Want more classic Christmas cookies? Try Gluten Free Snowball Cookies or Gingersnap Cookies!

gluten free rainbow cookies on a plate
  • Cuisine Inspiration: Italian-American
  • Primary Cooking Method: Oven
  • Dietary Info: Gluten-free
  • Skill Level: Moderate

Why You’ll Love These Italian Rainbow Cookies

There are some classic holiday cookies like Gingerbread Men, Peppermint Meringues, and Frosted Sugar Cookies. But this year, if you want to add some extra color and flavor to your holiday cookie spread, you’ll love these beautiful rainbow cookies. They’re gluten free but have a moist, tender texture thanks to marzipan. And of course, the cookies’ color is an instant nod to the festive time of year.

If you haven’t seen or tried rainbow cookies before, you’re in for a treat. They were invented in Italian-American bakeries in New York City with to colors represent the Italian flag, but that also make them a holiday favorite in lots of Italian communities around Christmas. Here’s why…

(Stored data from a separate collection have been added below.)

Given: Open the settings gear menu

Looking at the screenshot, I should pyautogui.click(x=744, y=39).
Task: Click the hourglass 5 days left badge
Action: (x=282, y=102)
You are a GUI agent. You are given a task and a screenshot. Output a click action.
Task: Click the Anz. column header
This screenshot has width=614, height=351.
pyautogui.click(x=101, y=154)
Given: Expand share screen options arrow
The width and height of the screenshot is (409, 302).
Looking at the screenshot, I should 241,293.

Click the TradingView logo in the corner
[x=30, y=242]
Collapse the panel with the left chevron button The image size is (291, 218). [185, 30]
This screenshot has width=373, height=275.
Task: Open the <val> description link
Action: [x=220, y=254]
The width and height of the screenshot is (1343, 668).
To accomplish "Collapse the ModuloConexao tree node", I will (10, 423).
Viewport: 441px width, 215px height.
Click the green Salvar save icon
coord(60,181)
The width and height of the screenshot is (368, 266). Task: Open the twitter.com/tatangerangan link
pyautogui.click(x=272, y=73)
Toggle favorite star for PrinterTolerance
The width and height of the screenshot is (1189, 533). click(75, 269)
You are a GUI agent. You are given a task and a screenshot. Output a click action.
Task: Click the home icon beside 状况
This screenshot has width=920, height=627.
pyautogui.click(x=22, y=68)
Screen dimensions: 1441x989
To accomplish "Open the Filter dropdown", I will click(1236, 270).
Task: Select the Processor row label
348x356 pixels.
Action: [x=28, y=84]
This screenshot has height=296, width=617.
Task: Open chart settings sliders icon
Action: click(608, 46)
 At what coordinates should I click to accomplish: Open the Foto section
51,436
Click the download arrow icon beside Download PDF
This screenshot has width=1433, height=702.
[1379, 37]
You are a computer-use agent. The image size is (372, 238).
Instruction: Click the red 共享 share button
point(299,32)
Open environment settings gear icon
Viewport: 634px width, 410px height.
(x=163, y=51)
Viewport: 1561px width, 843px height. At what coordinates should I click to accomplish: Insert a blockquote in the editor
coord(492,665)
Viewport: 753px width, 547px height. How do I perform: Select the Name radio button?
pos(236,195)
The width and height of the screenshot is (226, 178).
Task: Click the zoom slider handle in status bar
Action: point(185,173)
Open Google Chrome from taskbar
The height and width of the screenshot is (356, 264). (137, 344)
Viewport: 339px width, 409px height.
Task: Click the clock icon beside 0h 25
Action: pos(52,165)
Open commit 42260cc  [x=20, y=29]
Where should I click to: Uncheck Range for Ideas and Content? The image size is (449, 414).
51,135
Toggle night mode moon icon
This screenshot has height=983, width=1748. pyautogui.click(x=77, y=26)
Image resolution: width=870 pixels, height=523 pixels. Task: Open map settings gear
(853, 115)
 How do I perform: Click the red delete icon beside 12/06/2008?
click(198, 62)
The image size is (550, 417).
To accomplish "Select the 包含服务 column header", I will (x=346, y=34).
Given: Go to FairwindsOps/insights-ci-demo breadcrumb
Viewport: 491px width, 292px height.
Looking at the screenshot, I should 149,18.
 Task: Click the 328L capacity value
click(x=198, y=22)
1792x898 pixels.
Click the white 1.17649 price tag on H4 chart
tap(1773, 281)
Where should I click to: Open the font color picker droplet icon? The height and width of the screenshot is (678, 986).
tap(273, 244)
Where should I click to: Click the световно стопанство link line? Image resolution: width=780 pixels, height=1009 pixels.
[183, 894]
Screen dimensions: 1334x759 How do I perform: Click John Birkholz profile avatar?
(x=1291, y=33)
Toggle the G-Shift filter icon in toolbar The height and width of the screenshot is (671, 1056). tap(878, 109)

  • So festive. They’re made by layering three thin sponge cakes on top of each other. In between the cake layers is a thin coating of apricot jam. On top is a thin and shiny chocolate glaze that ties it all together. So not only are the colors perfect for the season, the flavors are, as well.
  • Moist and delicious. The layers of jam, as well as some time being pressed down in the fridge, ensure the cakes hold together, and give time for the extra dose of moisture and sweetness to seep into the cake layers.
  • Perfect texture. These aren’t bland and crumbly gluten free cookies. This recipe adds additional tapioca flour to the gluten free flour blend, as well as some extra xantham gum. The combination helps the sponge cakes hold their shape well without crumbling.
close up on a slice of rainbow cookie

Recipe Ingredients

The ingredients in these gluten free rainbow cookies yield the softest, springiest texture with a rich, nutty flavor. Here’s an overview of what you need to make these beautiful layer cookies. Scroll down to the recipe card for the full amounts and detailed instructions.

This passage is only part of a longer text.